From the CE – customer service matters to us

It has been several weeks since I last wrote for The Weekly. It has, as you know, been a busy few weeks.  

Many of you have been working to settle briefings for Estimates, contributing to finalisation of DEW’s 202021 budget measures, or focusing on delivery of the projects that are already underway. 

And many of you have been adjusting as we have commenced returning increased numbers of staff to worksites. I have enjoyed running into more of you around the building at Waymouth Street.

As we look towards the end of the year, I would like to acknowledge the work we have done together this year. 

The next two months will be intense, as they always are, and I thank you in advance for your continued commitment and effort.  

One area of particular effort is fire. There is a significant level of demand and expectation for the team who deliver our fire program, and I ask that we all provide strong and proactive support for this critical program over the next few months.

More broadly, the state budget, to be announced on Tuesday 10 November, will frame our strong focus on delivery as we turn our minds to 2021.

In the meantime, I would like to share some thoughts about customer service. 

At DEW we are focused on delivering the highest possible standard of service to South Australians.

As one of the things that matters to us, our next corporate plan will recognise that we work hard to understand our customers’ needs and to meet them.

DEW provides customer service directly to the public through a wide range of roles and functions including our parks and rangers, gardens and horticulturalists, customer service desks and customer service officers, licencing and permit programs, commercial sites, licences and leases, volunteer programs, and through our website communications and social media channels.

We also continuously contribute to high quality customer service by re-evaluating our programs and procedures, looking for opportunities to become more efficient and responsive across the agency.

I expect all staff to commit to a high level of customer service and to embrace the core principles of quality customer service: communicate clearly, commit to address matters in a meaningful way, safeguard confidentiality and be transparent about our processes. We are committed to putting community at the centre of our work.

Our Water Licensing Branch, our Customer Service Centre, and our Complaints teams have been busy in this space.

These teams strive to understand our customers’ needs and values by embracing digital technology reforms, delivering high-quality direct services, and learning from our complaints to strive to understand our customers’ needs and values.

Proactively adopting digital technology and reform is key to ensuring customers are engaged both efficiently and through their channel of choice.

Water Licensing Branch has transformed its water licensing services using digital technology.

The introduction of its online ‘smart’ forms simplifies transactions, better assists licence holders to be compliant, allows online payment and permit applications.  

A further improvement to the customer experience will be achieved through delivery of a modern online water register, which is expected to go live in 2021.

DEW’s direct face-to-face engagement with customers has a direct impact on the agency’s public persona.

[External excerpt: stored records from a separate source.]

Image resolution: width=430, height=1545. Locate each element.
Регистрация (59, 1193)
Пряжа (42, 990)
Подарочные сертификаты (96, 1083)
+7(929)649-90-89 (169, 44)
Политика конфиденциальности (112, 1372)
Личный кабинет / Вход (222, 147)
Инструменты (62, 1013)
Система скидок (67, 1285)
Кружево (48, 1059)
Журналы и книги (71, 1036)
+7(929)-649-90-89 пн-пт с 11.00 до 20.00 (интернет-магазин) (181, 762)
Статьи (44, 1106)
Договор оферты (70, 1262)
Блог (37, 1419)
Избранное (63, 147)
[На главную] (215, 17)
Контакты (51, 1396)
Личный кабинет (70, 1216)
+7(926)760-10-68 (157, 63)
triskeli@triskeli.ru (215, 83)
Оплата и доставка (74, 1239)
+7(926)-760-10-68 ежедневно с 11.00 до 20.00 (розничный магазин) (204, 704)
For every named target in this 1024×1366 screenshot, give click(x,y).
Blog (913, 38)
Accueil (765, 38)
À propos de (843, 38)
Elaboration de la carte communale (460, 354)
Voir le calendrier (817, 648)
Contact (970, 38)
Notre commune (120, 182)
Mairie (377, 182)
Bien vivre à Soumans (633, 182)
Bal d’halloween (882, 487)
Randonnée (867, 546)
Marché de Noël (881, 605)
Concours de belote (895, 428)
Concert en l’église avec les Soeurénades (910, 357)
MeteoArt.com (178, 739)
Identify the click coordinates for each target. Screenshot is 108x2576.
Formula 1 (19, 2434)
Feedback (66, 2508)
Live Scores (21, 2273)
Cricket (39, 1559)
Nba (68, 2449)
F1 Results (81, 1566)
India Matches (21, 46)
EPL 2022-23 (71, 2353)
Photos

Public facing staff are often the public’s first and lasting impression of our agency’s work, so it really matters.

Our Waymouth Street Customer Services Centre delivers a range of DEW’s public-facing customer services including responding to enquiries related to park visitation and online bookings, supporting various business areas in their customer service delivery (such as Mapland, Fauna Permits and Water Licensing), and responding to other DEW related enquiries.

The team has taken advantage of the reduced foot traffic at Waymouth Street (during the pandemic) to explore how the delivery of services can be enhanced, both by embracing online delivery and refreshing its approach to staff interactions with our customers.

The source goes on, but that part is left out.